Input:
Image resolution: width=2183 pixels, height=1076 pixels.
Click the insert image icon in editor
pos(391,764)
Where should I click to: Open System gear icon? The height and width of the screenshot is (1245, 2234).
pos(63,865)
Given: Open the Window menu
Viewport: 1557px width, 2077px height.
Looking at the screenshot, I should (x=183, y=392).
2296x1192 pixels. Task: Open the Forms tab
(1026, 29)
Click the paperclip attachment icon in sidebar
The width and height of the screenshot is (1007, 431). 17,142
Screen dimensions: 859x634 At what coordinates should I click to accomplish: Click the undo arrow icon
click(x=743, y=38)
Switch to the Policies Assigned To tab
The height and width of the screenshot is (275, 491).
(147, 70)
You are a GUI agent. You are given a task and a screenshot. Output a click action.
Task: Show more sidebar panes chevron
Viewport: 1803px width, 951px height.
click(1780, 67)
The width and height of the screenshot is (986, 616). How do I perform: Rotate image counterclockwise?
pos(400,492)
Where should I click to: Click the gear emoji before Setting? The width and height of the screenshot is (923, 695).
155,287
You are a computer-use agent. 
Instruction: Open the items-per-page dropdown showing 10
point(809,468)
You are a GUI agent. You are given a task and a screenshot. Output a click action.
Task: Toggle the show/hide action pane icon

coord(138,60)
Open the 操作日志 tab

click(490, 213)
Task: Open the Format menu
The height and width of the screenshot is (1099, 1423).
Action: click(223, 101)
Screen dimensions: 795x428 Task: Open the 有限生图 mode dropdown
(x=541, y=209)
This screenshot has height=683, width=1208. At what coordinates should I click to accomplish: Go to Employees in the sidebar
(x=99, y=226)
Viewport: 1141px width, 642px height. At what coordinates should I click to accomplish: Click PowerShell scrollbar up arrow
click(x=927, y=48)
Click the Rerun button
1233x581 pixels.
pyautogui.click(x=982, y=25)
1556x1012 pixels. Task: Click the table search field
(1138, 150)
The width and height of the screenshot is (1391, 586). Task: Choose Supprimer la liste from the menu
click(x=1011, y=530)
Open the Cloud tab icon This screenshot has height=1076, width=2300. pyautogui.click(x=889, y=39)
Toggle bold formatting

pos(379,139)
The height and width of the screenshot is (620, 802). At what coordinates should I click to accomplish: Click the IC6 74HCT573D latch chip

Task to complete: The records above must be transcribed line for line, exactly.

Result of this exercise:
Image resolution: width=2183 pixels, height=1076 pixels.
Click the insert image icon in editor
pos(391,764)
Where should I click to: Open System gear icon? The height and width of the screenshot is (1245, 2234).
pos(63,865)
Given: Open the Window menu
Viewport: 1557px width, 2077px height.
Looking at the screenshot, I should (x=183, y=392).
2296x1192 pixels. Task: Open the Forms tab
(1026, 29)
Click the paperclip attachment icon in sidebar
The width and height of the screenshot is (1007, 431). 17,142
Screen dimensions: 859x634 At what coordinates should I click to accomplish: Click the undo arrow icon
click(x=743, y=38)
Switch to the Policies Assigned To tab
The height and width of the screenshot is (275, 491).
(147, 70)
You are a GUI agent. You are given a task and a screenshot. Output a click action.
Task: Show more sidebar panes chevron
Viewport: 1803px width, 951px height.
click(1780, 67)
The width and height of the screenshot is (986, 616). How do I perform: Rotate image counterclockwise?
pos(400,492)
Where should I click to: Click the gear emoji before Setting? The width and height of the screenshot is (923, 695).
155,287
You are a computer-use agent. 
Instruction: Open the items-per-page dropdown showing 10
point(809,468)
You are a GUI agent. You are given a task and a screenshot. Output a click action.
Task: Toggle the show/hide action pane icon

coord(138,60)
Open the 操作日志 tab

click(490, 213)
Task: Open the Format menu
The height and width of the screenshot is (1099, 1423).
Action: click(223, 101)
Screen dimensions: 795x428 Task: Open the 有限生图 mode dropdown
(x=541, y=209)
This screenshot has height=683, width=1208. At what coordinates should I click to accomplish: Go to Employees in the sidebar
(x=99, y=226)
Viewport: 1141px width, 642px height. At what coordinates should I click to accomplish: Click PowerShell scrollbar up arrow
click(x=927, y=48)
Click the Rerun button
1233x581 pixels.
pyautogui.click(x=982, y=25)
1556x1012 pixels. Task: Click the table search field
(1138, 150)
The width and height of the screenshot is (1391, 586). Task: Choose Supprimer la liste from the menu
click(x=1011, y=530)
Open the Cloud tab icon This screenshot has height=1076, width=2300. pyautogui.click(x=889, y=39)
Toggle bold formatting

pos(379,139)
The height and width of the screenshot is (620, 802). At what coordinates should I click to accomplish: Click the IC6 74HCT573D latch chip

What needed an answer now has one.